47. Par conséquent, il résulte de ce qui précède que les troisième et quatrième alinéas du 3 ° du paragraphe I de l’article 16 sont contraires à la Constitution.

– Sur l’article 26 :

48. L’article 26 modifie plusieurs articles du livre IV du code de l’entrée et du séjour des étrangers et du droit d’asile afin de subordonner le séjour d’un étranger en France à l’absence de manifestation d’un rejet des principes de la République.

49. Les députés auteurs de la deuxième saisine considèrent que, au regard de l’imprécision de l’expression « principes de la République » et de l’absence de critères permettant de caractériser la manifestation d’un rejet de ces principes, ces dispositions méconnaîtraient le principe de clarté de la loi et l’objectif de valeur constitutionnelle d’accessibilité et d’intelligibilité de la loi. Ils font valoir également que ces dispositions, de par leur caractère équivoque, ne préviendraient pas « le risque de décisions administratives ou juridictionnelles arbitraires » et méconnaîtraient, de ce fait, la liberté d’aller et venir, la liberté individuelle et le droit à une vie de famille normale.

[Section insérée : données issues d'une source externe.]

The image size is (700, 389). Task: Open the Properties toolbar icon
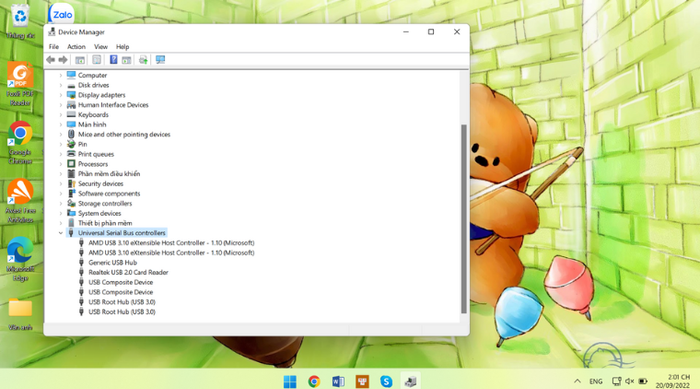[x=96, y=60]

50. Aucun principe non plus qu’aucune règle de valeur constitutionnelle n’assure aux étrangers des droits de caractère général et absolu d’accès et de séjour sur le territoire national. Les conditions de leur entrée et de leur séjour peuvent être restreintes par des mesures de police administrative conférant à l’autorité publique des pouvoirs étendus et reposant sur des règles spécifiques. Le législateur peut ainsi mettre en œuvre les objectifs d’intérêt général qu’il s’assigne. Dans ce cadre juridique, les étrangers se trouvent placés dans une situation différente de celle des nationaux.

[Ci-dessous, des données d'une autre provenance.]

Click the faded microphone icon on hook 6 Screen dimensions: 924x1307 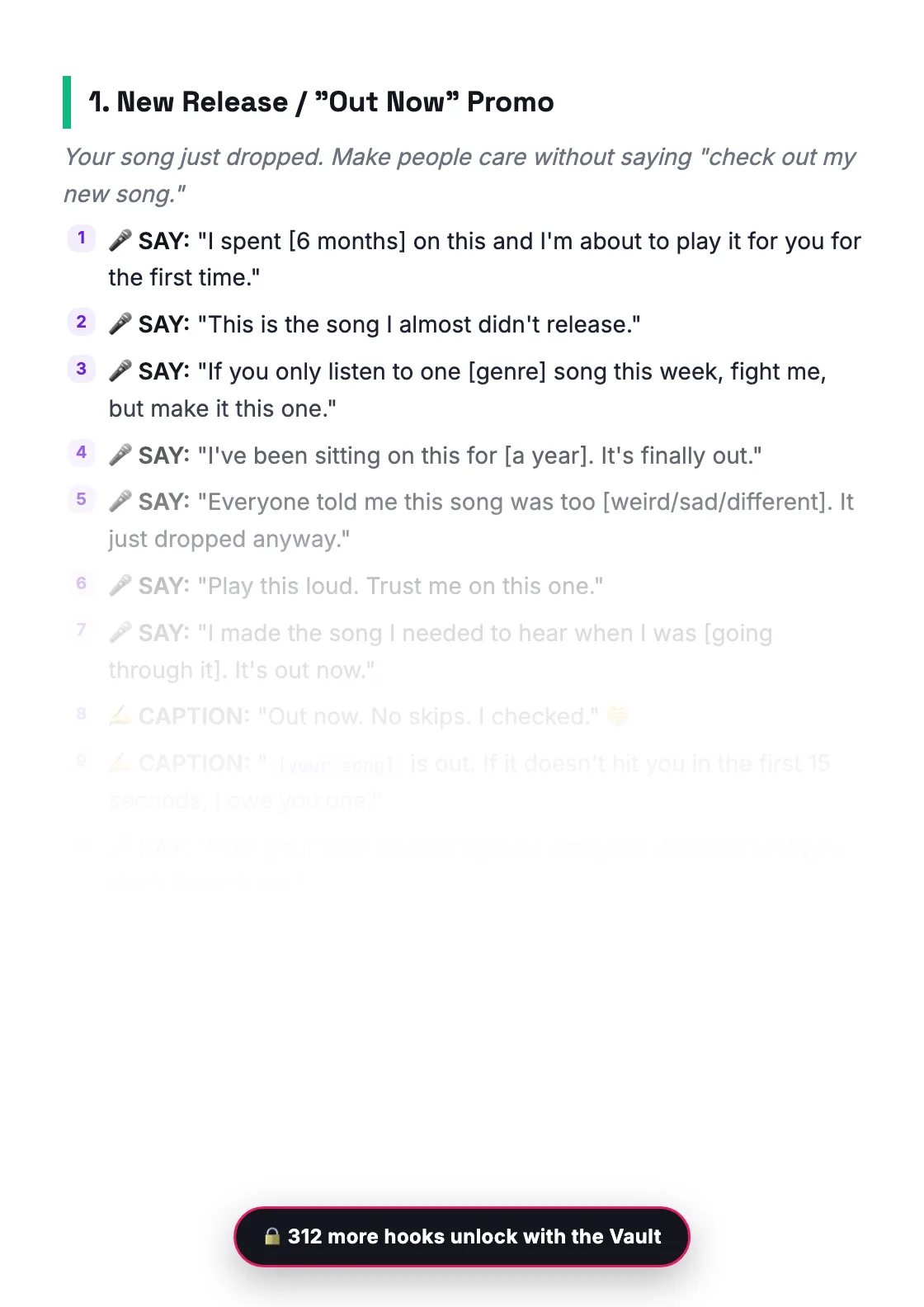pos(120,586)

51. Toutefois, si le législateur peut prendre à l’égard des étrangers des dispositions spécifiques, il lui appartient de respecter les libertés et droits fondamentaux de valeur constitutionnelle reconnus à tous ceux qui résident sur le territoire de la République. S’ils doivent être conciliés avec la sauvegarde de l’ordre public qui constitue un objectif de valeur constitutionnelle, figurent, parmi ces droits et libertés, notamment la liberté d’aller et venir et le droit de mener une vie familiale normale.

52. L’objectif de valeur constitutionnelle d’accessibilité et d’intelligibilité de la loi, qui découle des articles 4, 5, 6 et 16 de la Déclaration de 1789, impose au législateur d’adopter des dispositions suffisamment précises et des formules non équivoques. Il doit en effet prémunir les sujets de droit contre une interprétation contraire à la Constitution ou contre le risque d’arbitraire, sans reporter sur des autorités administratives ou juridictionnelles le soin de fixer des règles dont la détermination n’a été confiée par la Constitution qu’à la loi.

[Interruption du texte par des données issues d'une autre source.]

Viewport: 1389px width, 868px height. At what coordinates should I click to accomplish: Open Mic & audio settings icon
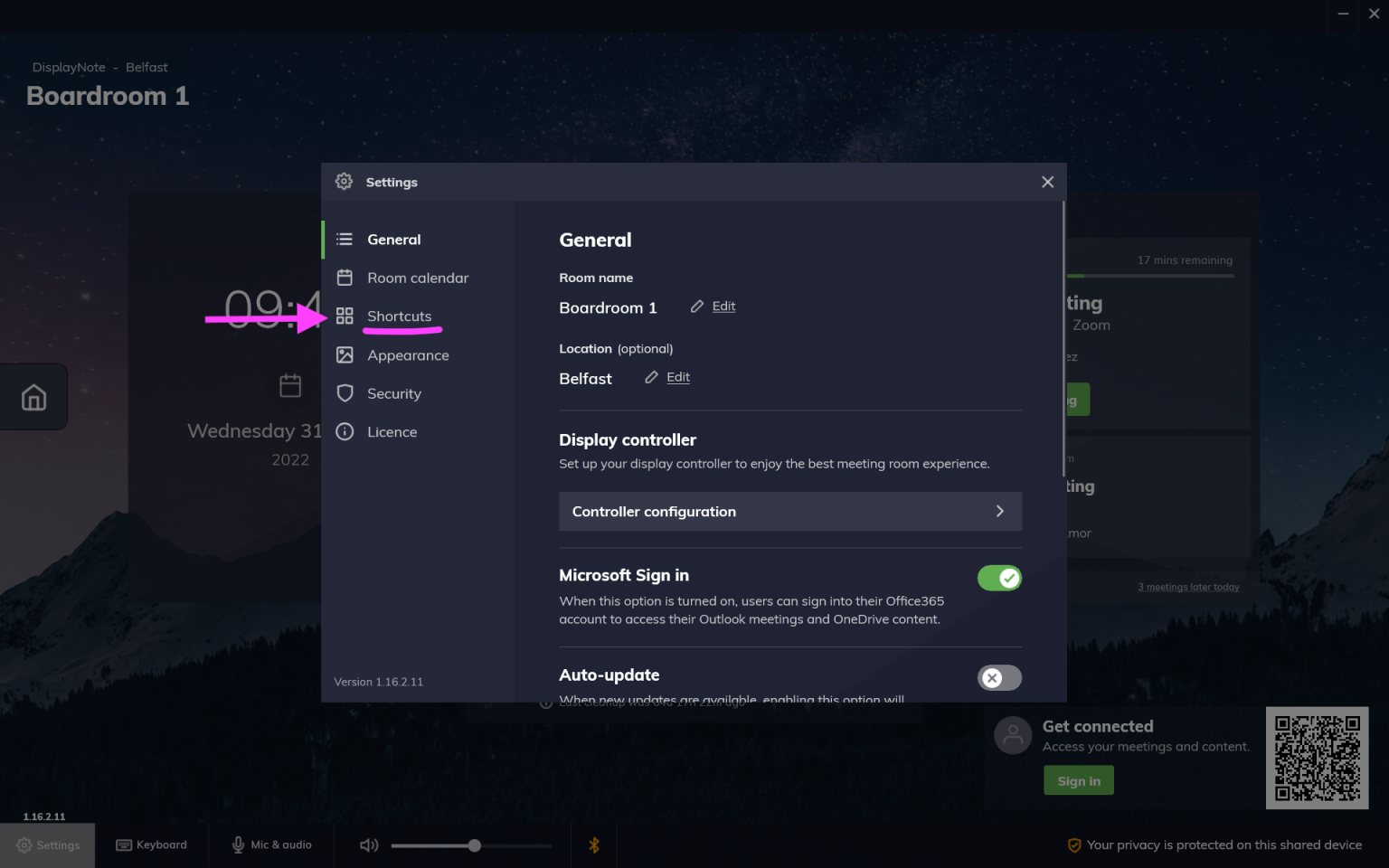[238, 844]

53. Les dispositions contestées prévoient que la délivrance ou le renouvellement de tout titre de séjour peut être refusé à un étranger s’il est établi qu’il a manifesté un rejet des principes de la République. Ce même motif peut également fonder le retrait d’un titre de séjour.

54. Toutefois, s’il est loisible au législateur de prévoir des mesures de police administrative à cette fin, il n’a pas, en faisant référence aux « principes de la République », sans autre précision, et en se bornant à exiger que la personne étrangère ait « manifesté un rejet » de ces principes, adopté des dispositions permettant de déterminer avec suffisamment de précision les comportements justifiant le refus de délivrance ou de renouvellement d’un titre de séjour ou le retrait d’un tel titre.

55. Dès lors, les dispositions contestées méconnaissent l’objectif de valeur constitutionnelle d’accessibilité et d’intelligibilité de la loi. Par conséquent, et sans qu’il soit besoin d’examiner les autres griefs, l’article 26 est contraire à la Constitution.

– Sur certaines dispositions de l’article 36 :

56. L’article 36 insère au sein du code pénal un article 223-1-1 qui réprime « le fait de révéler, de diffuser ou de transmettre, par quelque moyen que ce soit, des informations relatives à la vie privée, familiale ou professionnelle d’une personne permettant de l’identifier ou de la localiser aux fins de l’exposer ou d’exposer les membres de sa famille à un risque direct d’atteinte à la personne ou aux biens que l’auteur ne pouvait ignorer ».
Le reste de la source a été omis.